[Bug 1890334] Re: ceph: nautilus: backport fixes for msgr/eventcenter
Mauricio Faria de Oliveira
1890334 at bugs.launchpad.net
Mon Aug 24 16:56:42 UTC 2020
Steps to build the test case:
$ sudo add-apt-repository -s cloud-archive:train-proposed
$ sudo apt update
$ apt source ceph
$ cd ceph-14.2.11
$ sed 's/-DWITH_TESTS=OFF/-DWITH_TESTS=ON/' -i debian/rules
$ dch -l '+withtestson' 'Enable building tests.'
$ sudo apt build-dep -y ceph
$ DEB_BUILD_OPTIONS=parallel=20 dpkg-buildpackage -us -uc
$ ls -lh obj-x86_64-linux-gnu/bin/ceph_test_rados_api_misc
-rwxrwxr-x 1 ubuntu ubuntu 13M Aug 24 15:36 obj-x86_64-linux-gnu/bin/ceph_test_rados_api_misc
** Attachment added: "ceph_test_rados_api_misc-v14.2.11.xz"
https://bugs.launchpad.net/cloud-archive/+bug/1890334/+attachment/5404188/+files/ceph_test_rados_api_misc-v14.2.11.xz
--
You received this bug notification because you are a member of Ubuntu
OpenStack, which is subscribed to Ubuntu Cloud Archive.

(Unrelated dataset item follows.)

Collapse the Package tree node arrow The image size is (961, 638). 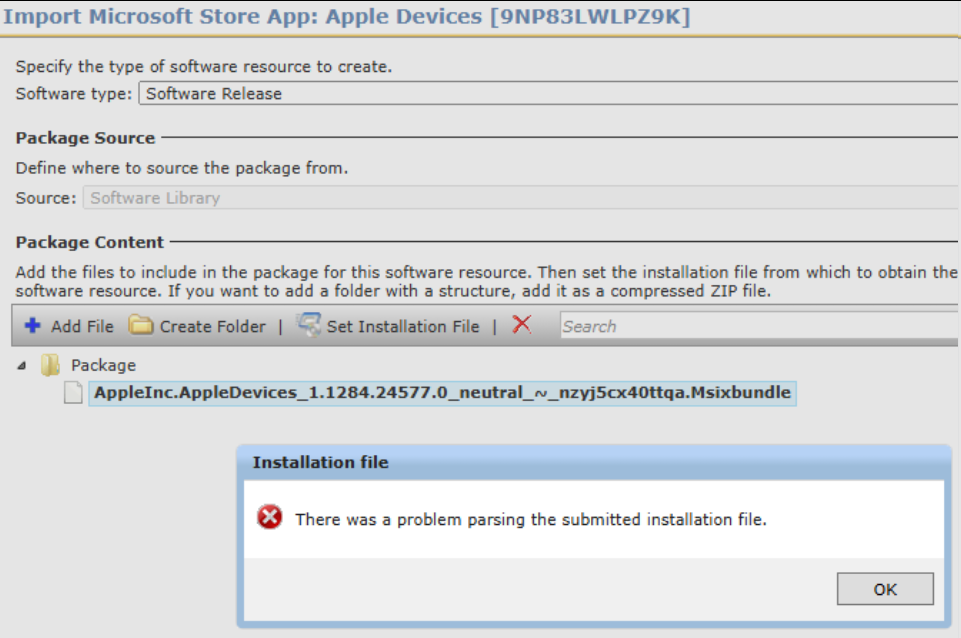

https://bugs.launchpad.net/bugs/1890334
Title:
ceph: nautilus: backport fixes for msgr/eventcenter
Status in Ubuntu Cloud Archive:
Fix Released
Status in Ubuntu Cloud Archive train series:
Fix Committed
Status in Ubuntu Cloud Archive ussuri series:
Fix Released
Status in Ubuntu Cloud Archive victoria series:
Fix Released
Status in ceph package in Ubuntu:
Fix Released
Status in ceph source package in Eoan:
Won't Fix
Status in ceph source package in Focal:
Fix Released
Status in ceph source package in Groovy:
Fix Released
Bug description:
[Impact]
* Ceph Nautilus/14 may hit daemon crashes in msgr/eventcenter
as it lacks backport fixes to properly protect many threads
in the connection close/reset/reuse paths.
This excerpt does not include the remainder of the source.